Records from a collection:
★ ★ ★ ★ ★ ★ ★
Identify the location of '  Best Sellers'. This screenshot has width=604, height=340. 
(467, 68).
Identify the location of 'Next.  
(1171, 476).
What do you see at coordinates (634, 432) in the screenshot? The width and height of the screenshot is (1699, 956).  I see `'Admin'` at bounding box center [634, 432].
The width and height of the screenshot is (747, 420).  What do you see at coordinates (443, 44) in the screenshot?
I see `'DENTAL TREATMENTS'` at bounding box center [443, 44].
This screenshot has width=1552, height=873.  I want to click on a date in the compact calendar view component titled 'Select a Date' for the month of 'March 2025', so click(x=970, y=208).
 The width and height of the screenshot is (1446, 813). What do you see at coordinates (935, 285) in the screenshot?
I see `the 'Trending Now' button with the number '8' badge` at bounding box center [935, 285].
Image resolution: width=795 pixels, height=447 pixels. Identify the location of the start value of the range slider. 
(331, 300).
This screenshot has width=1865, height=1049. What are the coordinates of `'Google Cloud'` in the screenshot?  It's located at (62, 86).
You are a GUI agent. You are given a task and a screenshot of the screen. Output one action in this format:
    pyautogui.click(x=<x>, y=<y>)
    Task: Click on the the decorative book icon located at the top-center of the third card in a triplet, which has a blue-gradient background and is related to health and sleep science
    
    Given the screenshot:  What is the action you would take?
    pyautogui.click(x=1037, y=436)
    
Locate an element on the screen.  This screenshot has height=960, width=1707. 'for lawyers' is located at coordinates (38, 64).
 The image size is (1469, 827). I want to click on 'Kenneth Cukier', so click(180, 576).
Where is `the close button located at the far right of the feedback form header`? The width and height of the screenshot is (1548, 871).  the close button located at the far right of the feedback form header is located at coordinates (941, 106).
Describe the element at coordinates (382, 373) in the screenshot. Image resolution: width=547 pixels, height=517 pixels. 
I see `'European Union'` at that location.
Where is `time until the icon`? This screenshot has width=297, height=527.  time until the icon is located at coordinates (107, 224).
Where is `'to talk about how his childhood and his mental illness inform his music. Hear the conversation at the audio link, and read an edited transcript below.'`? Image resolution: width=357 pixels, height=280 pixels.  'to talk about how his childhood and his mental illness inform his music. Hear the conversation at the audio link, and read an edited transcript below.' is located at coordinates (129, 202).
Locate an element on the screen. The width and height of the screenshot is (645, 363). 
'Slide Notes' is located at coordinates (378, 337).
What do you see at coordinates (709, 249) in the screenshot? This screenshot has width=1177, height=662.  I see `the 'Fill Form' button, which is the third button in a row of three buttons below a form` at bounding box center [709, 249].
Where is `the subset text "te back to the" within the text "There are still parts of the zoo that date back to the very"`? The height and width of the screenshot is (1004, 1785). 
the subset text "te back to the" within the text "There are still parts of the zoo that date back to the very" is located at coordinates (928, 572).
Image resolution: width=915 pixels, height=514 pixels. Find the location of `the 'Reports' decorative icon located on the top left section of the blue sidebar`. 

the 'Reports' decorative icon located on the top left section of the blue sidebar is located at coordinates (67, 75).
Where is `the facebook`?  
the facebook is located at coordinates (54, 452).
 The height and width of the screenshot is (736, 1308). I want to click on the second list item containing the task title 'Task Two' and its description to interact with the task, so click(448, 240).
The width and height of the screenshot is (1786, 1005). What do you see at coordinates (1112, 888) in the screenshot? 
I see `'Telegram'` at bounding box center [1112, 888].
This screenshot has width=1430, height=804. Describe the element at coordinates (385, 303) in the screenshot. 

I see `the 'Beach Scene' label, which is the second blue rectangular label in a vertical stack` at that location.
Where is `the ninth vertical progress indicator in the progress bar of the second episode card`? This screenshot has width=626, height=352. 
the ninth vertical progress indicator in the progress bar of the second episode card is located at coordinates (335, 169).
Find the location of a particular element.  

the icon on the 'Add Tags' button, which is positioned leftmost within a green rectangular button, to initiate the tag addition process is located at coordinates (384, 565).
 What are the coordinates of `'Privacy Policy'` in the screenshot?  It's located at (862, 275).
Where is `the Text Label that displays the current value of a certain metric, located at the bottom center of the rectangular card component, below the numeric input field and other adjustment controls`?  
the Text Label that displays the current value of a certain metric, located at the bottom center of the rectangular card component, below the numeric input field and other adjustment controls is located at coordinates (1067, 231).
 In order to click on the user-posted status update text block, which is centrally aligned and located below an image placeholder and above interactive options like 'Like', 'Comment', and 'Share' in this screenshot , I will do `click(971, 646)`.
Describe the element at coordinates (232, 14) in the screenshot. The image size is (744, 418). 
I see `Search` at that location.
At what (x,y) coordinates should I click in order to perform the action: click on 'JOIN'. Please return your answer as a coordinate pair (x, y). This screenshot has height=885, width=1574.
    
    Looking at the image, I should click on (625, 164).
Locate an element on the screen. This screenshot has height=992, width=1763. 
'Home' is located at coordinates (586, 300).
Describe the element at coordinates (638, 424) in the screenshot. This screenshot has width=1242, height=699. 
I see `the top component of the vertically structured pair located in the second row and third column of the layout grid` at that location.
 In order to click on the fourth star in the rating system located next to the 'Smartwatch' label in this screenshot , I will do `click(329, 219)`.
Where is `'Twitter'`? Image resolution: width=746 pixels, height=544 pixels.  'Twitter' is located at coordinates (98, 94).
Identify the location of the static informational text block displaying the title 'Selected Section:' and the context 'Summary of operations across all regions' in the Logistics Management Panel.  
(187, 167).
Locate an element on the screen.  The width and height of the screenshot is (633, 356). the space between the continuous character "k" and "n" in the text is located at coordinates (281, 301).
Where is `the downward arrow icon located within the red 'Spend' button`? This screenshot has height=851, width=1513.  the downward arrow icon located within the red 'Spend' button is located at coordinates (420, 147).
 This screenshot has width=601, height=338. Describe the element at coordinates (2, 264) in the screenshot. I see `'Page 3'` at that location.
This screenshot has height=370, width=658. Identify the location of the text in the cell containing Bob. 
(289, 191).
★ ★ ★ ★ ★ ★ ★
Return all of the material above, copying every line without a single change.

_Written solution_
Identify the location of '  Best Sellers'. This screenshot has width=604, height=340. 
(467, 68).
Identify the location of 'Next.  
(1171, 476).
What do you see at coordinates (634, 432) in the screenshot? The width and height of the screenshot is (1699, 956).  I see `'Admin'` at bounding box center [634, 432].
The width and height of the screenshot is (747, 420).  What do you see at coordinates (443, 44) in the screenshot?
I see `'DENTAL TREATMENTS'` at bounding box center [443, 44].
This screenshot has width=1552, height=873.  I want to click on a date in the compact calendar view component titled 'Select a Date' for the month of 'March 2025', so click(x=970, y=208).
 The width and height of the screenshot is (1446, 813). What do you see at coordinates (935, 285) in the screenshot?
I see `the 'Trending Now' button with the number '8' badge` at bounding box center [935, 285].
Image resolution: width=795 pixels, height=447 pixels. Identify the location of the start value of the range slider. 
(331, 300).
This screenshot has width=1865, height=1049. What are the coordinates of `'Google Cloud'` in the screenshot?  It's located at (62, 86).
You are a GUI agent. You are given a task and a screenshot of the screen. Output one action in this format:
    pyautogui.click(x=<x>, y=<y>)
    Task: Click on the the decorative book icon located at the top-center of the third card in a triplet, which has a blue-gradient background and is related to health and sleep science
    
    Given the screenshot:  What is the action you would take?
    pyautogui.click(x=1037, y=436)
    
Locate an element on the screen.  This screenshot has height=960, width=1707. 'for lawyers' is located at coordinates (38, 64).
 The image size is (1469, 827). I want to click on 'Kenneth Cukier', so click(180, 576).
Where is `the close button located at the far right of the feedback form header`? The width and height of the screenshot is (1548, 871).  the close button located at the far right of the feedback form header is located at coordinates (941, 106).
Describe the element at coordinates (382, 373) in the screenshot. Image resolution: width=547 pixels, height=517 pixels. 
I see `'European Union'` at that location.
Where is `time until the icon`? This screenshot has width=297, height=527.  time until the icon is located at coordinates (107, 224).
Where is `'to talk about how his childhood and his mental illness inform his music. Hear the conversation at the audio link, and read an edited transcript below.'`? Image resolution: width=357 pixels, height=280 pixels.  'to talk about how his childhood and his mental illness inform his music. Hear the conversation at the audio link, and read an edited transcript below.' is located at coordinates (129, 202).
Locate an element on the screen. The width and height of the screenshot is (645, 363). 
'Slide Notes' is located at coordinates (378, 337).
What do you see at coordinates (709, 249) in the screenshot? This screenshot has width=1177, height=662.  I see `the 'Fill Form' button, which is the third button in a row of three buttons below a form` at bounding box center [709, 249].
Where is `the subset text "te back to the" within the text "There are still parts of the zoo that date back to the very"`? The height and width of the screenshot is (1004, 1785). 
the subset text "te back to the" within the text "There are still parts of the zoo that date back to the very" is located at coordinates (928, 572).
Image resolution: width=915 pixels, height=514 pixels. Find the location of `the 'Reports' decorative icon located on the top left section of the blue sidebar`. 

the 'Reports' decorative icon located on the top left section of the blue sidebar is located at coordinates (67, 75).
Where is `the facebook`?  
the facebook is located at coordinates (54, 452).
 The height and width of the screenshot is (736, 1308). I want to click on the second list item containing the task title 'Task Two' and its description to interact with the task, so click(448, 240).
The width and height of the screenshot is (1786, 1005). What do you see at coordinates (1112, 888) in the screenshot? 
I see `'Telegram'` at bounding box center [1112, 888].
This screenshot has width=1430, height=804. Describe the element at coordinates (385, 303) in the screenshot. 

I see `the 'Beach Scene' label, which is the second blue rectangular label in a vertical stack` at that location.
Where is `the ninth vertical progress indicator in the progress bar of the second episode card`? This screenshot has width=626, height=352. 
the ninth vertical progress indicator in the progress bar of the second episode card is located at coordinates (335, 169).
Find the location of a particular element.  

the icon on the 'Add Tags' button, which is positioned leftmost within a green rectangular button, to initiate the tag addition process is located at coordinates (384, 565).
 What are the coordinates of `'Privacy Policy'` in the screenshot?  It's located at (862, 275).
Where is `the Text Label that displays the current value of a certain metric, located at the bottom center of the rectangular card component, below the numeric input field and other adjustment controls`?  
the Text Label that displays the current value of a certain metric, located at the bottom center of the rectangular card component, below the numeric input field and other adjustment controls is located at coordinates (1067, 231).
 In order to click on the user-posted status update text block, which is centrally aligned and located below an image placeholder and above interactive options like 'Like', 'Comment', and 'Share' in this screenshot , I will do `click(971, 646)`.
Describe the element at coordinates (232, 14) in the screenshot. The image size is (744, 418). 
I see `Search` at that location.
At what (x,y) coordinates should I click in order to perform the action: click on 'JOIN'. Please return your answer as a coordinate pair (x, y). This screenshot has height=885, width=1574.
    
    Looking at the image, I should click on (625, 164).
Locate an element on the screen. This screenshot has height=992, width=1763. 
'Home' is located at coordinates (586, 300).
Describe the element at coordinates (638, 424) in the screenshot. This screenshot has width=1242, height=699. 
I see `the top component of the vertically structured pair located in the second row and third column of the layout grid` at that location.
 In order to click on the fourth star in the rating system located next to the 'Smartwatch' label in this screenshot , I will do `click(329, 219)`.
Where is `'Twitter'`? Image resolution: width=746 pixels, height=544 pixels.  'Twitter' is located at coordinates (98, 94).
Identify the location of the static informational text block displaying the title 'Selected Section:' and the context 'Summary of operations across all regions' in the Logistics Management Panel.  
(187, 167).
Locate an element on the screen.  The width and height of the screenshot is (633, 356). the space between the continuous character "k" and "n" in the text is located at coordinates (281, 301).
Where is `the downward arrow icon located within the red 'Spend' button`? This screenshot has height=851, width=1513.  the downward arrow icon located within the red 'Spend' button is located at coordinates (420, 147).
 This screenshot has width=601, height=338. Describe the element at coordinates (2, 264) in the screenshot. I see `'Page 3'` at that location.
This screenshot has height=370, width=658. Identify the location of the text in the cell containing Bob. 
(289, 191).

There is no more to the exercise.